LONDON -- Salamander Energy aims to lift production from the Bualuang field in the Gulf of Thailand to around 10,500 b/d of oil this year.

Last year, the field in block B8/38 averaged 8,200 b/d following completion of its Phase IV development.

The Bualuang Alpha wellhead platform has been extended recently to accommodate further electric pump drives, allowing 10 of the platform’s 12 well slots to be used as oil producers. Current drilling will result in 10 producers and two water disposal wells being in service.

Last year, after raising its interest in the block to 100%, Salamander decided to accelerate the Bualuang development plan. During 4Q 2010, the company initiated design, construction, and installation of the 16-slot Bualuang Bravo wellhead platform – a contract was awarded earlier this year, with delivery scheduled for mid-2012.

This platform will double the number of horizontal production wells on the field with drilling starting during the first half of 2012. These new wells will complete a skimming network across the attic of the reservoir, which should increase production to 15,000 b/d in 2013.

A 3D seismic survey over the B8/38 license last year defined numerous prospects, including Bualuang East Terrace, an undrilled fault terrace adjacent to the main Bualuang field; and the Bualuang NW Terrace, a series of small fault terraces directly on the oil migration fairway from the basin center to the Bualuang field.

Salamander aims to drill the B8/38 prospects this year after the Ocean Sovereign jackup rig has completed development drilling on Bualuang.

Offshore Indonesia, the company operates the Bontang PSC (100%).
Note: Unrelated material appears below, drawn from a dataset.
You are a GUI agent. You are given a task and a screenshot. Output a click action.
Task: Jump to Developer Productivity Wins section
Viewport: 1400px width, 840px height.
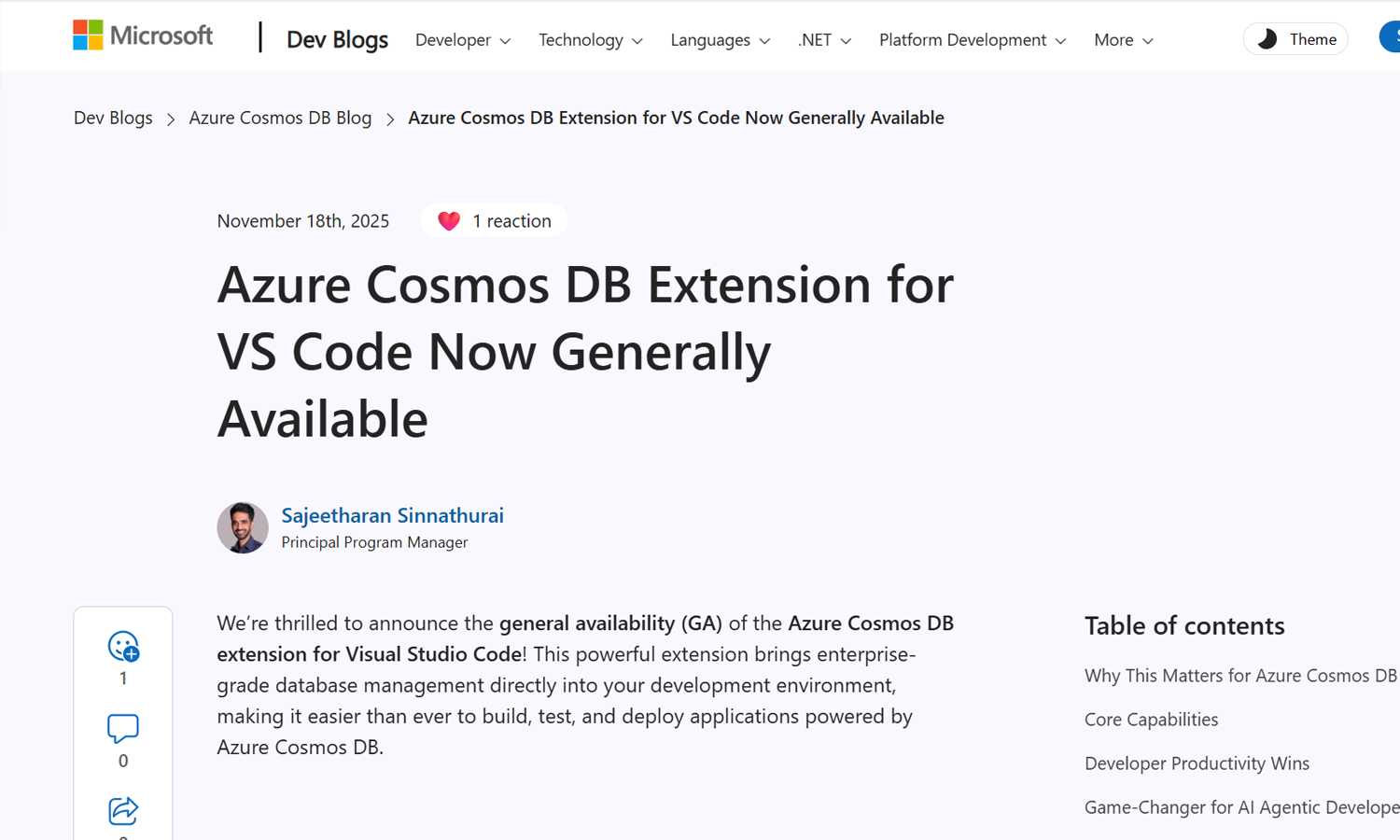1197,763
Last November, the Angklung-1 well, drilled in the offshore portion of the license area, encountered 23 m (75 ft) of net gas pay in Lower Pliocene sandstone. Analysis confirmed high reservoir porosity and permeability.

The well flowed at 24 MMcf/d of gas constrained from a 10-m (33-ft) interval. The gas is sweet, with no indication of H2S or CO2.

Angklung’s gas-bearing Pliocene sandstone correlates with strong amplitude anomalies on the 3D seismic data. Salamander estimates mean resources of 290 bcf in the Pliocene sands over the structure, and applying this seismic calibration to the adjacent Kecapi and Bedug prospects in the same channel sand complex gives potential mean resources of 209 and 344 bcf, respectively.

Angklung-1 well also encountered a gross 256-m (840-ft) section of inter-bedded sandstones and shales in the deeper Upper Miocene section. This was interpreted to contain 120 m (393 ft) net of oil- bearing, low-permeability sandstones.

Sandstone of this thickness in the Upper Miocene was not seen in previous wells on the acreage. Salamander is analyzing the depositional setting and distribution to aid efforts to identify an oil play fairway, which it may explore late this year.

Finally, Salamander operates block 101-100/04 in the Hanoi Trough offshore northern Vietnam, awarded in March last year. The main prospectivity is a “buried hill” oil play containing structures on trend with the producing Beibu Wan fields to the east and the recent Ham Rong oil discovery to the west in adjacent block 106.

Block 101-100/04 is covered by 2D and 3D seismic data and these will be used to locate a well on the 99 MMbbl Cat Ba oil prospect, which should be drilled in 3Q 2011 by the jackup Aquamarine Driller.